In The Demon-Haunted World, Sagan described a “baloney detection kit,” a way of testing claims instead of falling for authority, wishful thinking, or performance. He wrote it for science and public life, but it fits AI product strategy unusually well. In enterprise settings, bad reasoning does not stay philosophical for long. It turns into sunk cost, technical debt, legal exposure, and product behavior that quietly breaks trust at scale.

Three parts of Sagan’s kit matter most here: demand independent confirmation, argue against your own position, and ask whether the idea can be tested. In enterprise AI, those principles become evidence standards, red-teaming, and evaluation gates. That is where the conversation has to move next.

This is why the conversation cannot stop at product vision. In the time of AI, DesignOps and ResearchOps are not support functions sitting on the sidelines. They are the enablement layer that helps teams build evidence without creating a centralized approval bottleneck.

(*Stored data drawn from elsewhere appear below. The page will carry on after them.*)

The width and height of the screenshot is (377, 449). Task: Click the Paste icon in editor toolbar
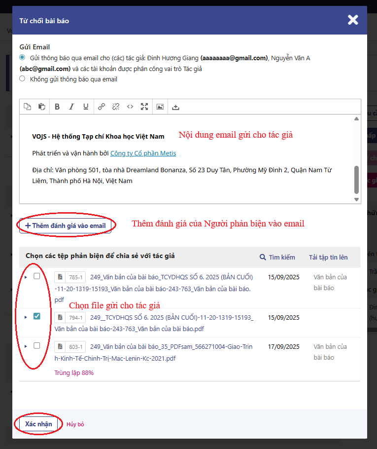click(42, 107)
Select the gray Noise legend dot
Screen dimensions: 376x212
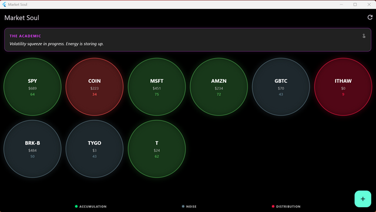coord(183,206)
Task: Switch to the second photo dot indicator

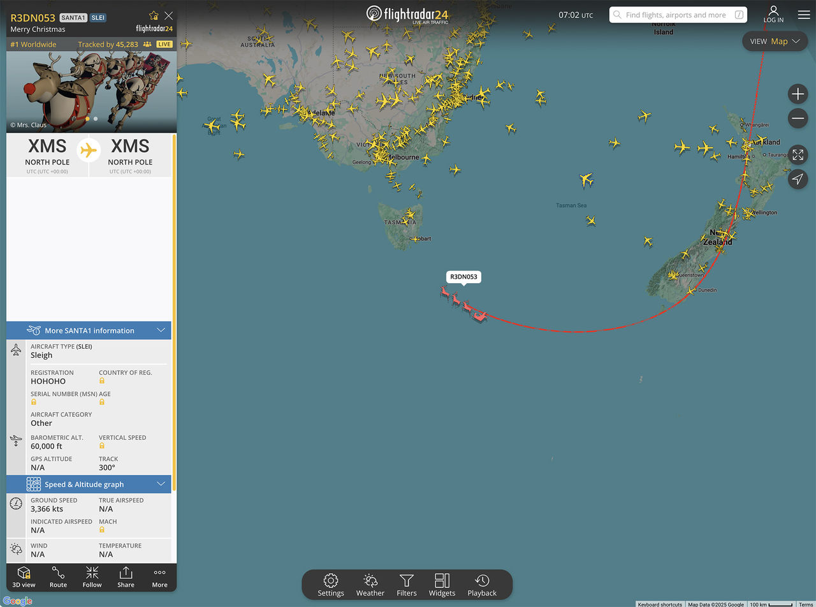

That distinction matters. At enterprise scale, DesignOps cannot become the baloney police for fifty product squads. It has to provide the tooling, standards, and operating rules that enable self-service skepticism: evaluation templates, prompt-testing suites, red-team checklists, model-change alerts, and delivery gates that teams can use within their own workflows. ResearchOps plays a parallel role by maintaining the ground-truth libraries, longitudinal trust studies, and human-in-the-loop orchestration that keep evaluation connected to actual user behavior rather than lab performance.

Just as important, this is cross-functional by design. Engineering usually owns the evaluation harness, observability, and automation pipeline. DesignOps should own the heuristics: the rubrics, quality definitions, and experience standards that define what “good” looks like before a test ever runs. Without that split, one team ends up measuring what is easy instead of what actually matters to users and the business.

Baloney vs. Evidence

The Baloney ClaimThe Evidence Required
“Our AI assistant accelerates task completion by 40%.”Measurement of cycle time, lead time, Human-to-AI Correction Ratio (HACR), and change failure rate.
“The model is 98% accurate.”A domain-specific eval set with an explicit risk-utility threshold tied to the blast radius of the use case.
“The UI is generated dynamically for every user.”Automated WCAG 2.2 compliance gates, keyboard-navigation checks, screen reader validation, and accessibility regression testing.
“We’ve built a custom proprietary model.”Benchmarking against commodity APIs to prove ROI after inference cost, maintenance, and model-induced drift.
“Our AI ensures data privacy and equity.”Documented red-teaming logs for bias, a NIST-aligned risk assessment, and an audit trail for non-deterministic decisions.
“The vendor has enterprise AI covered.”Audit of vendor eval datasets, SLA for drift notification, and performance proof against internal ground-truth benchmarks.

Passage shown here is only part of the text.